__Work to be completed__
Reproduce the material below line for line, leaving out the pictures.

★ ★ ★

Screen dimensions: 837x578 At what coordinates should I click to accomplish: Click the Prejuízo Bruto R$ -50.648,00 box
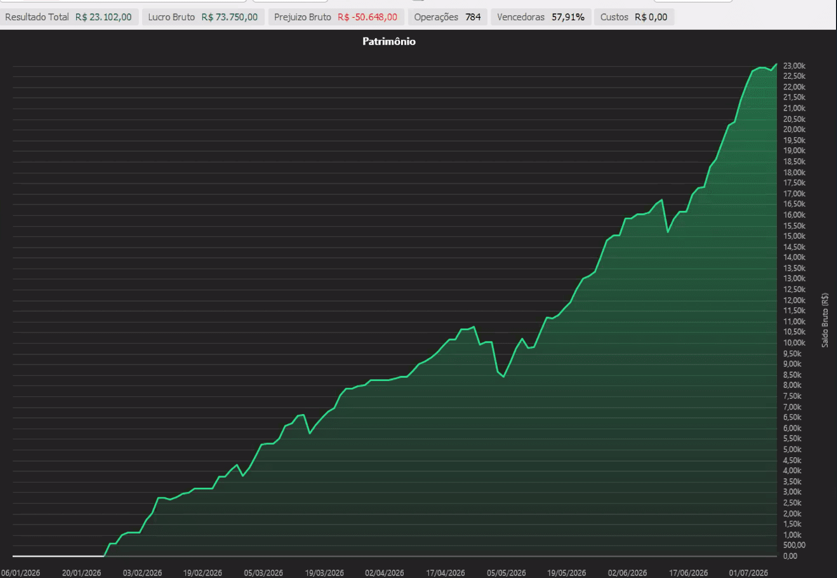click(x=336, y=17)
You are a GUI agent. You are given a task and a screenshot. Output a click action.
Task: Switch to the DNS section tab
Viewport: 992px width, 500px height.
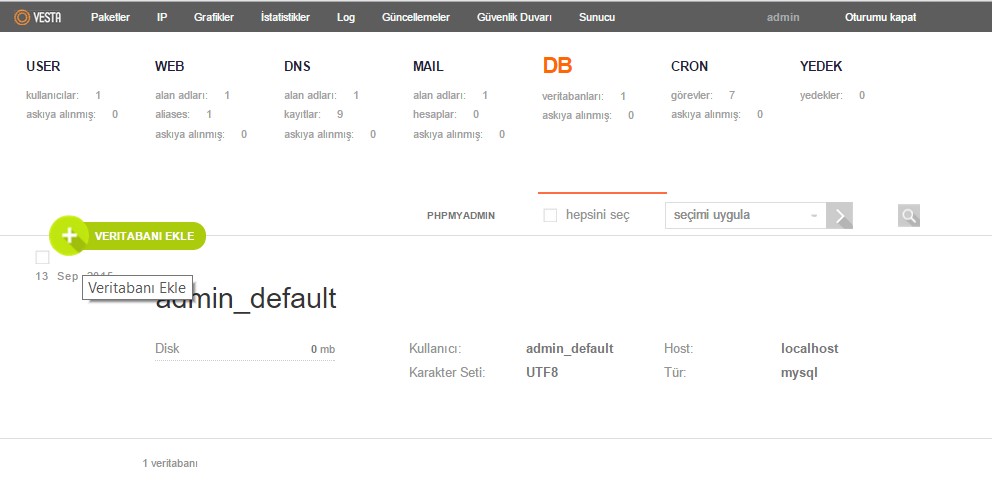(x=297, y=66)
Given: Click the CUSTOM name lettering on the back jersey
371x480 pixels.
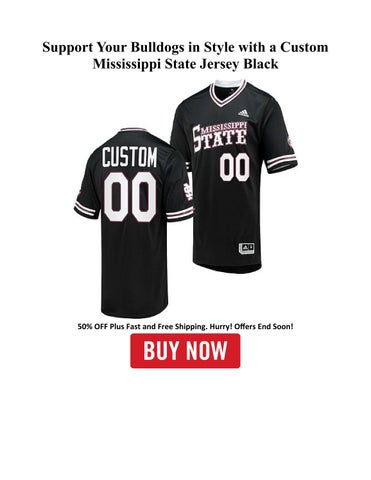Looking at the screenshot, I should coord(129,157).
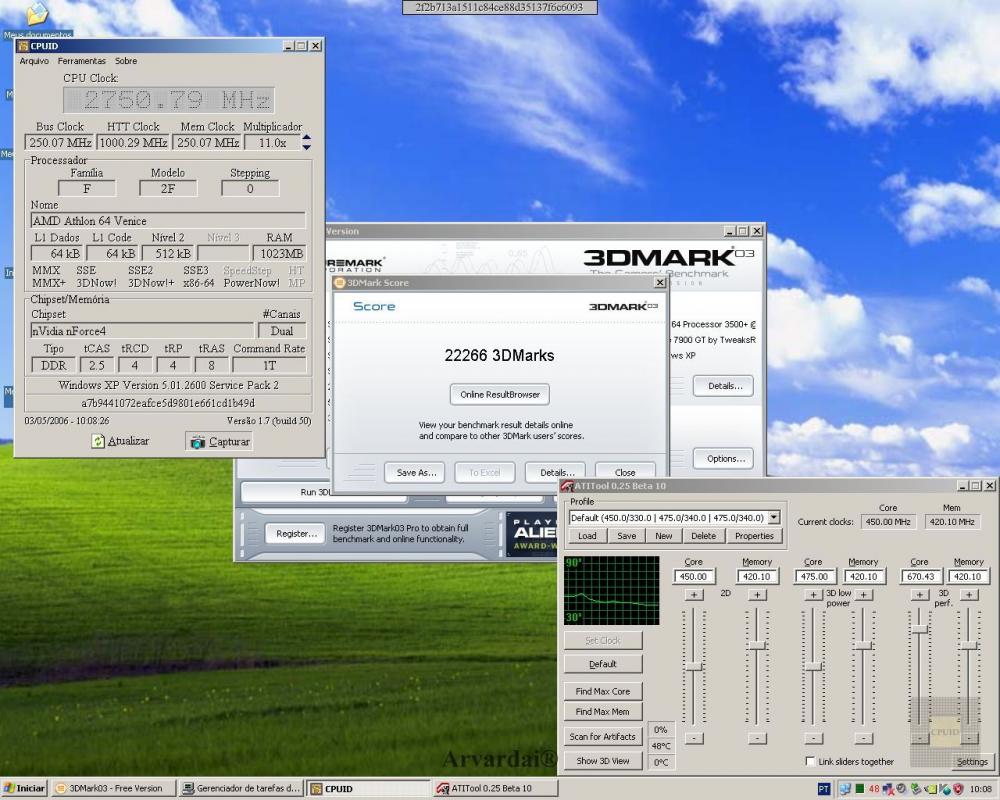Click the 3D perf Core slider handle
Screen dimensions: 1000x800
pyautogui.click(x=919, y=628)
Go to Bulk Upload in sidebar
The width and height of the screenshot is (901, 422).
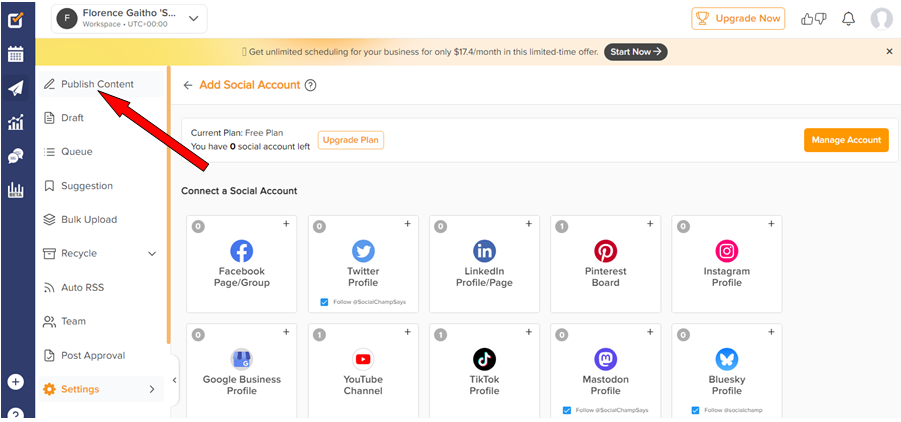(88, 220)
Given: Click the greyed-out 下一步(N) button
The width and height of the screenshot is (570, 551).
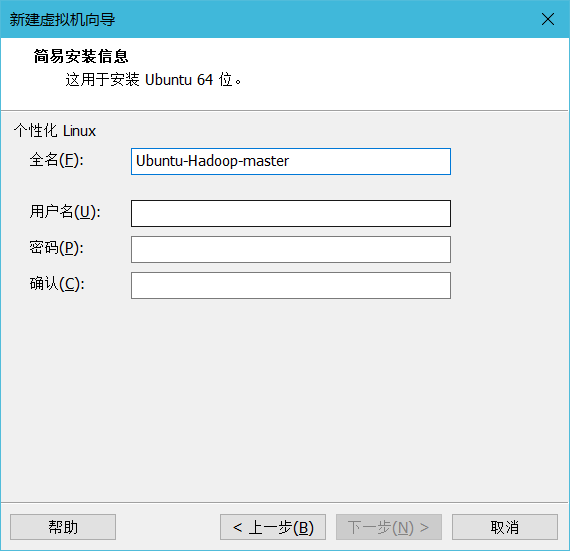Looking at the screenshot, I should pos(389,527).
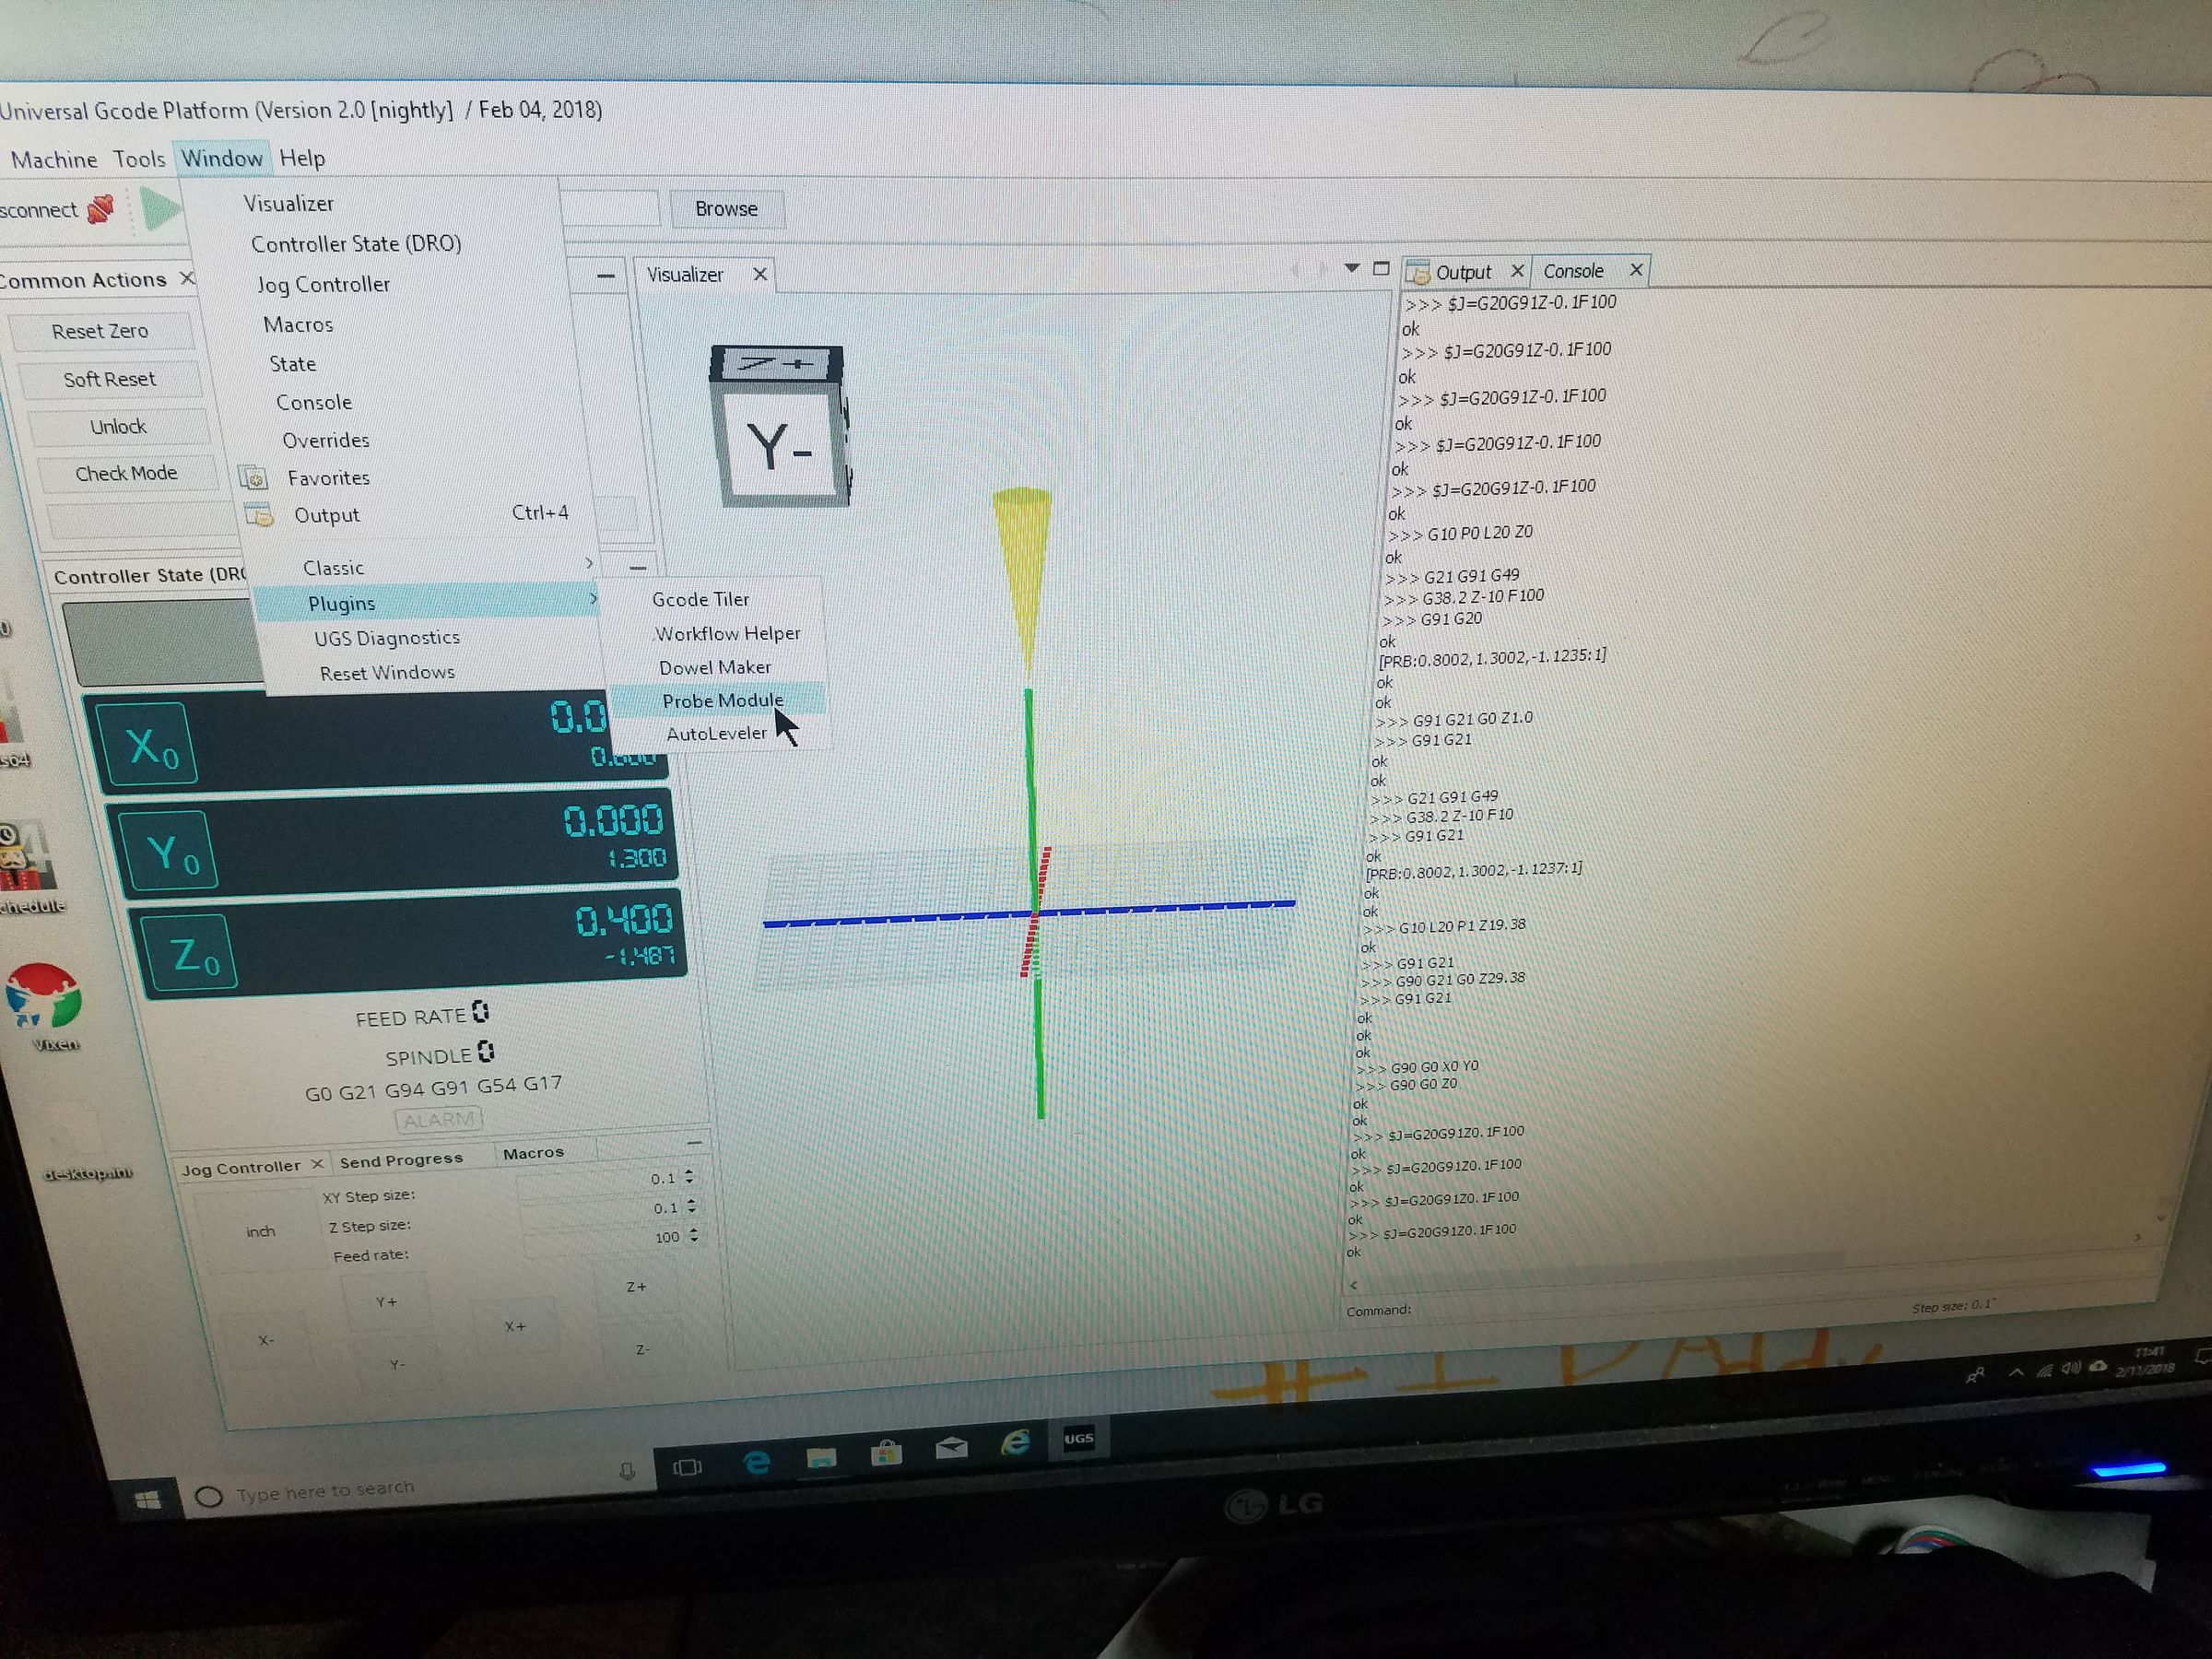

★ ★ ★

__Result of the task__
Screen dimensions: 837x578 At what coordinates should I click to accomplish: Click the Prejuízo Bruto R$ -50.648,00 box
click(x=336, y=17)
You are a GUI agent. You are given a task and a screenshot. Output a click action.
Task: Switch to the DNS section tab
Viewport: 992px width, 500px height.
(x=297, y=66)
Given: Click the CUSTOM name lettering on the back jersey
371x480 pixels.
Looking at the screenshot, I should coord(129,157).
Click the 3D perf Core slider handle
Screen dimensions: 1000x800
pyautogui.click(x=919, y=628)
Go to Bulk Upload in sidebar
The width and height of the screenshot is (901, 422).
(88, 220)
Given: Click the greyed-out 下一步(N) button
The width and height of the screenshot is (570, 551).
Looking at the screenshot, I should pos(389,527).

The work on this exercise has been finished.